Continue the news report on the Gaza cease-fire extension and hostage release from the sentence after its last one.
SELECTED EXTRACT Block Start
Qatari officials said on Monday that Hamas has released another group of hostages to the custody of the Red Cross. shortly after officials announced an agreement between the Palestinian group and Israel to extend a cease-fire in the Gaza Strip for another two days. Qatar, who has been mediating between Israel and Hamas, announced the two-day extension of the temporary cease-fire, which was initially set to last four days, ending on Monday.  Al-Ansari said in a social media post: “The State of Qatar announces that, as part of the ongoing mediation, an agreement has been reached to extend the humanitarian truce for an additional two days in the Gaza Strip.”

According to information provided by the Red Cross, Israel’s military said that 11 hostages are on their way to Israeli territory. Spokesperson for Qatar’s Ministry of Foreign Affairs Dr. Majed Al-Ansari said the group includes 3 French citizens, 2 German citizens and 6 Argentinian citizens. In exchange, Al-Ansari said, Israel is releasing 33 Palestinians — 30 minors and 3 women — from Israeli prisons.
SELECTED EXTRACT Block End
DATASET Block Start
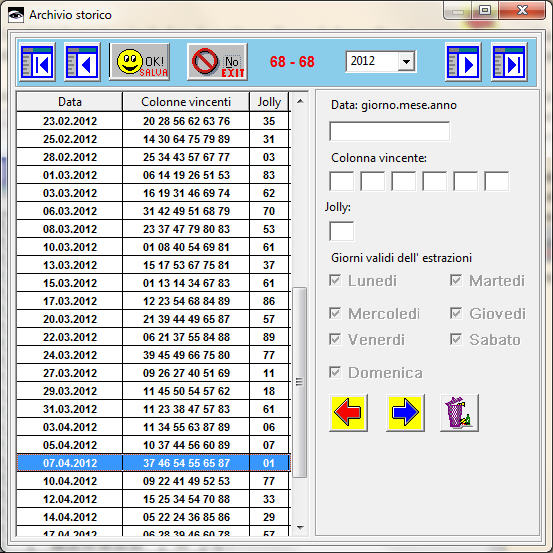Click the Colonne vincenti column header

point(186,102)
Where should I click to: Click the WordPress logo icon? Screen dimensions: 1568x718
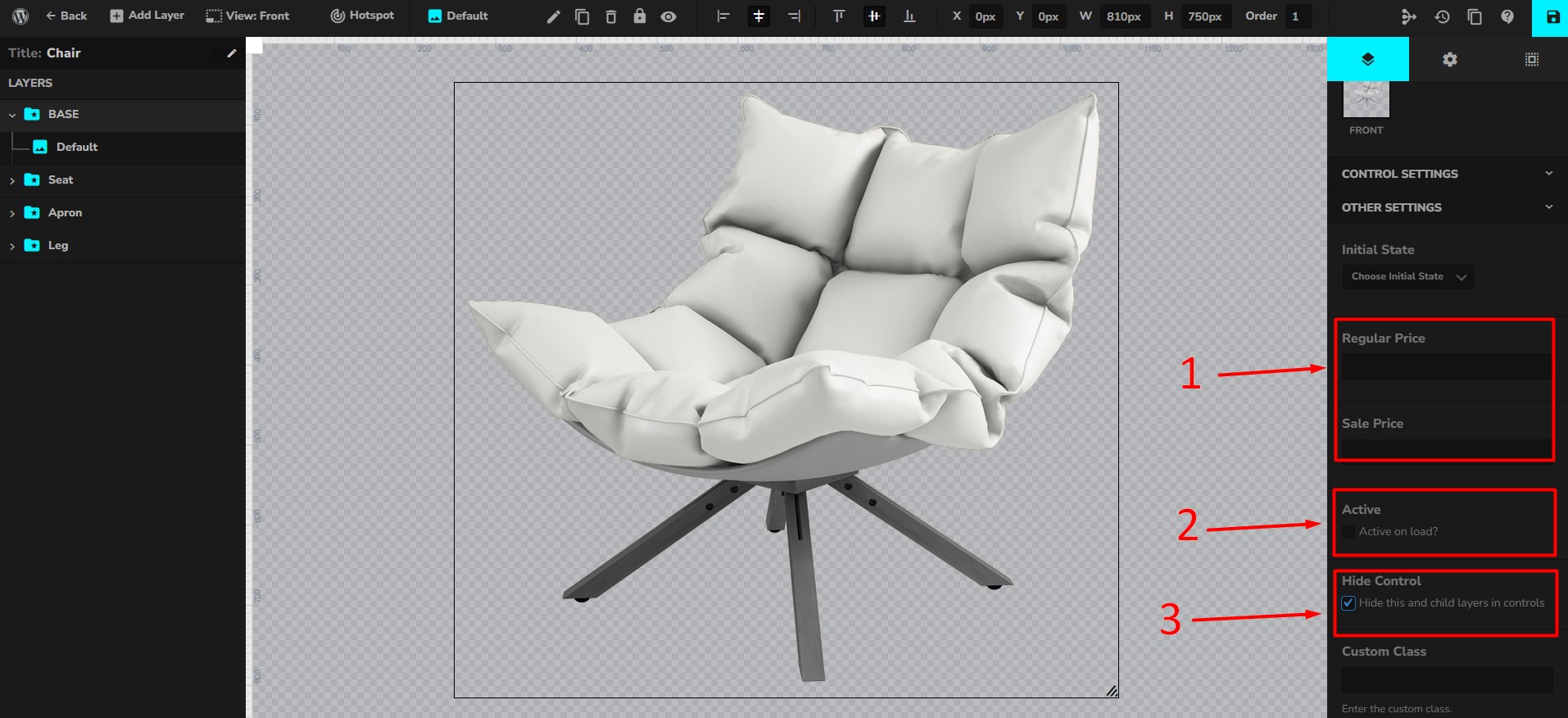coord(20,16)
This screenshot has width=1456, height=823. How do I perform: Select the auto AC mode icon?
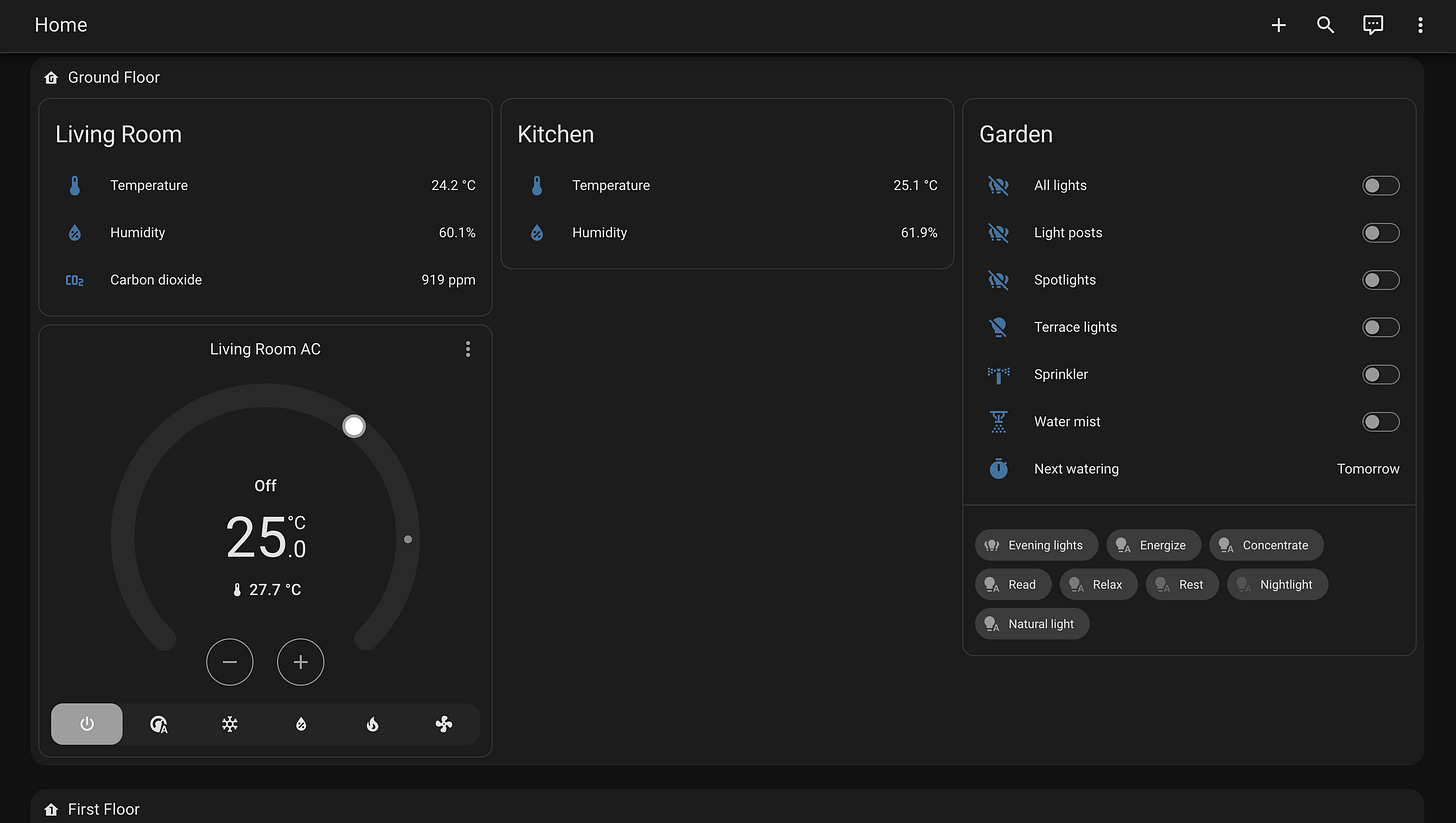point(158,724)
DATASET Block End
WRITTEN RESPONSE:
At a news briefing held shortly after Qatar’s announcement at the White House, National Security Council spokesperson John Kirby later confirmed the extension. Kirby said Hamas had agreed to release 20 additional hostages being held in Gaza back to Israel over the next two days, and added that they are working to extend the cease-fire further than that.

Under the terms of the temporary truce deal, Hamas agreed to release at least 50 women and children kidnapped in Israel during the Oct. 7 rampage and held captive since then in Gaza. Israel, in turn, agreed to free about 150 Palestinian women and children detained in Israeli prisons, while also honoring a cease-fire in the interim.

The original terms of the short-term deal originally called for a four-day cease-fire, however, Israel had said publicly that it would be willing to extend the pause for an additional day for every 10 additional hostages released by Hamas.